PASSAGE FOR REVIEW:

● ● ●

Different labeled scales can be constructed in several ways. One is to construct color-coded intervals on scales for predetermined values of total ozone column in Dobson Units (DU), for example 250, 275, 300, 325, 350 and 375 DU (Fig. 2a) while altitude, albedo of the surface and aerosols are considered to be constant. Other values can also be chosen to best suit regional conditions.
(a) Scales with predetermined values of the total ozone column in Dobson Units. (b) Scales with monthly average values of total ozone column for Serbia.
The other modality is to construct scales for specified periods according to average values for total ozone column in previous years in the area for which the device is best suited. An example of such a scale is given in Fig. 2b for Serbia. The four scales are made for April, May and June, July, August and September (IV, V and VI, VII, VIII and IX, Fig. 2b). Total ozone column values used for scale construction are monthly averages for the period between 1979 and 2003 minus two standard deviations (12).
The scale construction for both scale modalities (Fig. 2) is based on UVI values obtained using the multiple scattering model System for Transfer of Atmospheric Radiation. The scales are valid for mean sea level, clear sky and a 3% albedo of the surface, and aerosol optical depth at 550 nm of 0.2 (13,14).
Indication of UVI interval at solar noon was compared with the UVI forecast issued by Tropospheric Emission Monitoring Internet Service (http://www.temis.nl) for clear sky for solar noon for 3 days (today plus 2 days). The input for the UVI is assimilated global ozone field. Average ozone predictions accuracy is about 9 DU (15,16).
Results
The indication of the UVI interval on the month scale was compared with the UVI forecast. The comparison was made for 165 days during spring, summer and fall in 2007 for Belgrade (latitude 44.85 N, longitude 20.5 E), Serbia. In the period between 15 May and 24 August, when elevation of the sun resulted in indicator readings in the red zone (UVI more than 7), on 15 occasions the forecast of clear sky UVI was less than 7. However, the UVI forecast for those days was between 6.3 and 6.9 (<6.5 on three occasions), so the level of protection indicated by the indicator could hardly be described as excessive.
Between 25 August and 30 September the indicator pointed at the yellow zone at solar noon (UVI between 4 and 7). UVI forecasts were outside this interval on three occasions (7.5, 7.2 and 3.9).
From 1 October until 19 October the instrument indicated the green zone (UVI <4). The forecasts were 4.2 on two occasions.

● ● ●

ACTIVITIES:
A. Rewrite the part of the ozone scale text between "(a) Scales with" and "standard deviations (12).", inclusive, with "monthly averages" replaced by "monthly means".
B. In the ozone scale text, how many days were included in the comparison of the month scale with the UVI forecast?
C. Continue the text on UV index indicator scales from the point where it stops.

COLLECTED MATERIAL:
● ● ●

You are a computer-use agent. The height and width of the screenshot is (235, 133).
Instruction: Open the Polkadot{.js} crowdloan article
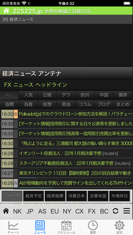pyautogui.click(x=75, y=114)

● ● ●

RESPONSES:
A.
(a) Scales with predetermined values of the total ozone column in Dobson Units. (b) Scales with monthly average values of total ozone column for Serbia.
The other modality is to construct scales for specified periods according to average values for total ozone column in previous years in the area for which the device is best suited. An example of such a scale is given in Fig. 2b for Serbia. The four scales are made for April, May and June, July, August and September (IV, V and VI, VII, VIII and IX, Fig. 2b). Total ozone column values used for scale construction are monthly means for the period between 1979 and 2003 minus two standard deviations (12).

B. 165 days

C.
Out of 165 readings the instrument underestimated UVI forecast on four occasions. Erroneous indications whether to apply protective measures were made three times.
Discussion
The values of UVI interval obtained by the indicator showed very good agreement with the forecast of UVI. The forecast differed from the indicated UVI interval 20 times out of 165 comparisons. Underestimation of UVI is of greater concern for radiation protection. It occurred on four occasions and all of them were when UVI was medium or low. Altitude is a parameter which is taken to be 0 for UVI indicator readings. If the indicator is intended for use at locations with altitude higher than 300 or 400 m appropriate scales could be constructed. The albedo of the surface was 3% for indicator readings and aerosol optical depth at 550 nm was 0.2.
Cloudiness is a factor that is not accounted for in UVI indicator readings and most often for UVI forecasts as well. Clouds modify UVI values profoundly (reduce UVI by 50% or more) only when the sky is completely or almost completely covered by low or medium high clouds (5). Such conditions can be readily recognized by individuals trying to determine the necessary level of protection.
Conclusion
The UVI indicator proved reliable in determining UVI intervals and the level of necessary protection. It is simple, straightforward to use and adaptable. Large errors are avoided because the indication is analogous to sun elevation—the principal factor that determines the intensity of biologically active UV radiation. Its color-coded scales are intuitive and do not require knowledge of the UVI, so it can be used by children.